Thank you for an honest appraisal of yourself and your condition. (Are the two separate? It would seem so since you suffer from dissociation)

I’m trans and have been in transition for a decade. I can’t take it to the surgical stage because of health issues, but I still take my estradiol daily. Can’t take the spiro because I’m allergic, won’t take finasteride because it makes users stupid (Hey Donnie-boy and what idiotic thing have you tweeted today?), and can’t afford the dueteride, so I’m stuck with the big E. Not a nice situation. I’m female, but I’m permanently stuck in a halfway house that looks a little dilapidated.

That’s okay, though. I went through several years of counseling before I took my first little blue pill and when the open-heart surgery that froze my transition came along, I was just happy to be alive and legally female.

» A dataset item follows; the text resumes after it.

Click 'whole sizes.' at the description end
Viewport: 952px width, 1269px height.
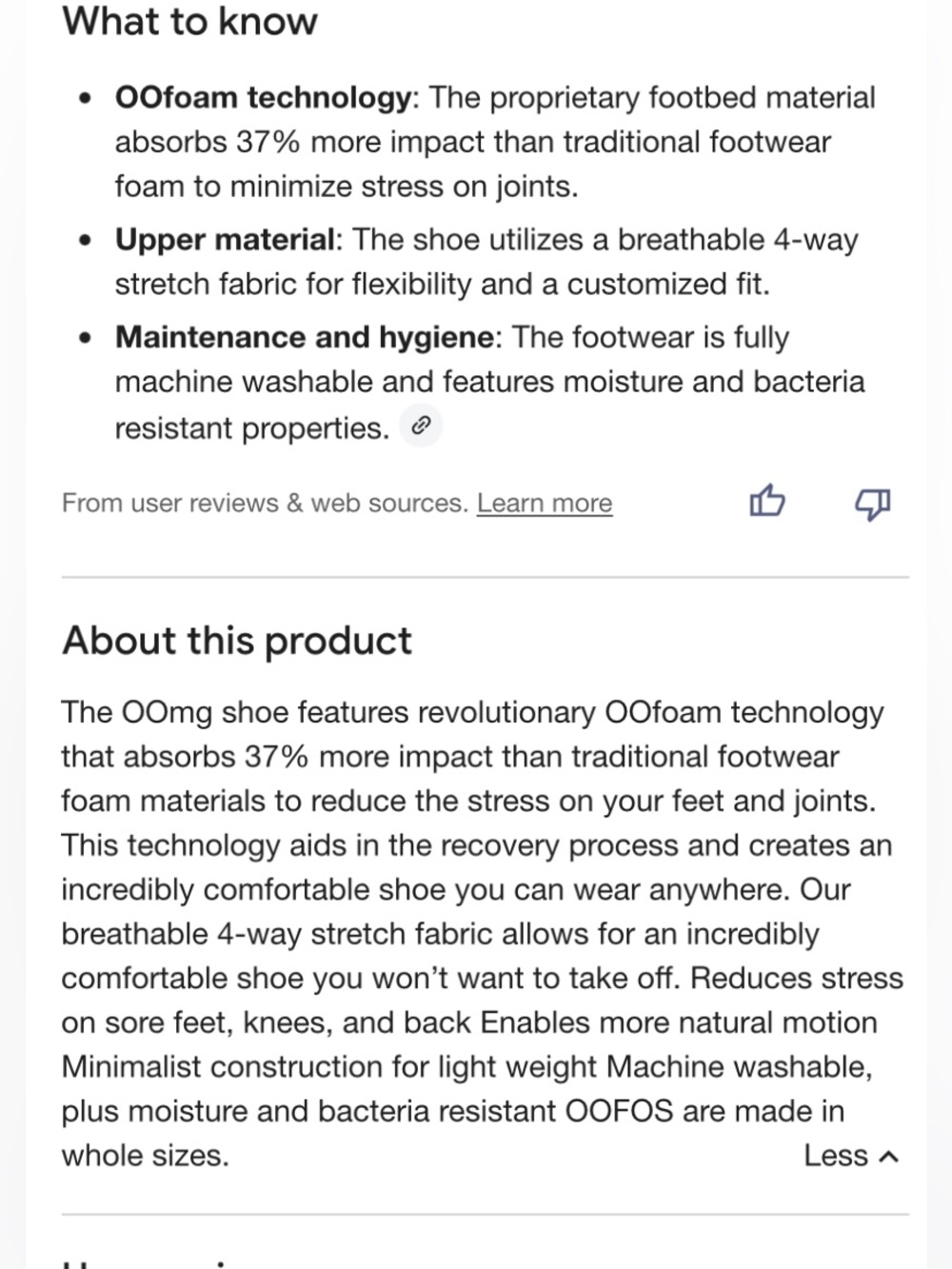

But I never, ever even considered de-transitioning. My trans friends all urged it: “You’ll never be happy in this in-between state!” “You’ll never fit in!” “No one will ever want you because you’re so unfeminine!”

Did the trans community do that to you too? “You’ll never fit in/be happy. be desirable!” We do that to each other a lot, don’t we? The Tranny Police drops by with a batch of brownies and makes concerned comments about our acceptability, our authenticity, our fuckability.

And if you’re visible enough, the TERF’s and the conservatives will point to you as an example of why MtF procedures should be strictly forbidden, off-limits, never done, never even considered as a cure for gender dysphoria. Are you a political football yet? Have patience: you will be. A TERF or a Republican Congressional aide will read this piece and the aide will be on the phone to you within minutes, breathlessly begging for your testimony on the Hill, because Jesus. Or pedophilia in the bathrooms. Or whatever reason they can devise to display you as an example of why NO ONE should be allowed to transition from male to female.

They’ll stick microphones in your face and aim cameras and bright lights at you and muscular, angry women with short gray hair will try to friend you on Facebook. People you don’t know and never met will write articles about you as if they were your next-door neighbor and quote from interviews you never gave, all because you decided to de-transition and golly gee, that’s proof positive that this transgender thing is evil, insane, and just a lot of horseshit. Congratulations. Ready for your fifteen minutes of fame?

Ready for your close-up? Here it comes, baby. Get a lawyer and leverage it. It’s the Way of the World.